To load data into BIgQuery, the IAM permissions needed to run a load job into BigQuery include:

  • bigquery.tables.create
  • bigquery.tables.updateData
  • bigquery.tables.update
  • bigquery.jobs.create

The following predefined IAM roles are needed to load data into a table or partition in BigQuery.

  • roles/bigquery.dataEditor
  • roles/bigquery.dataOwner
  • roles/bigquery.admin 
  • bigquery.user
  • bigquery.jobUser

Permissions to load data into BigQuery from Cloud Storage, the IAM permissions needed include:

  • storage.buckets.get
  • storage.objects.get
  • storage.objects.list

Having taken note of the IAM role permissions required and granting them, let us proceed to move the CSV data from our Google Cloud Storage Bucket to BigQuery.

Loading the CSV file Google Cloud Storage using the Console into BigQuery

To load the CSV data from GCS into a new BigQuery table using the Console, do the following:

  1. Go to the BigQuery page found on the Google Cloud console.
  2. In the Explorer pane, select a dataset by expanding your project.
  3. In the Dataset info section, click Create table.
  4. Specify the following details in the Create table panel:

    a.
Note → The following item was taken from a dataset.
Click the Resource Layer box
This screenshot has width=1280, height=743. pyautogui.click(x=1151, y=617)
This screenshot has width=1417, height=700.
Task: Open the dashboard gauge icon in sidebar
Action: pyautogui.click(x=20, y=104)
Select Google Cloud Storage in the Create table from the list in the Source section. Then, do the following:

    - Select a file from the Cloud Storage bucket.
    - For File format, select CSV.  

    b. Specify the following details in the Destination section:

    - Select the dataset in which you want to create the table by using the option Dataset.
    - Enter the name of the table that you want to create by using the Table field option.
    - Ensure that the Table type field is set to Native table.

    c. Enter the schema definition in the Schema section. To enable the auto-detection of a schema, select Auto detect

    d. Specify the optional step Partition and cluster settings if you wish.

    e. Click Advanced options and do the following:

    - For Write preference, select Write if empty as this option creates a new table and loads your data into it.
    - For Number of errors allowed, enter the maximum number of rows containing errors that can be ignored or leave the default value of 0.
    - Unknown values
    are used to ignore values in a row that are not present in the table's schema.
    - Commas
    , Tabs, Pipes, or Custom are characters that separate cells in your CSV file. Select Field delimiter to choose a character. 
    - For Header rows to skip, enter the number of header rows to skip at the top of the CSV file.
    - Select Allow quoted newlines to allow quoted data sections that contain newline characters in a CSV file.
    - To accept rows in CSV files, select Allow jagged rows.
    - A Cloud Key Management Service key for Encryption is to be used,  click the Customer-managed key. If you leave the Google-managed key setting, BigQuery encrypts the data at rest.

    f. Finally, click Create table.

Loading the CSV file Google Cloud Storage using SQL into BigQuery

SQL uses the LOAD DATA DDL Statement to load the CSV data from GCS into a new BigQuery table. To use SQL to load into a new table mytable, do the following:

  1. In the Google Cloud console, go to the BigQuery page.
  2. Enter the statement below in the query editor:
LOAD DATA OVERWRITE mydataset.mytableFROM FILES (  format = 'CSV',  uris = ['gs://bucket/path/file.csv']);
  1. Click Run.

At this point we have succeeded in loading our CSV file into a new table in BigQuery from Google Cloud Storage (GCS). For appending to or overwriting a table and other information or methods of doing this, you can visit the official Google Cloud documentation here to see all of the options.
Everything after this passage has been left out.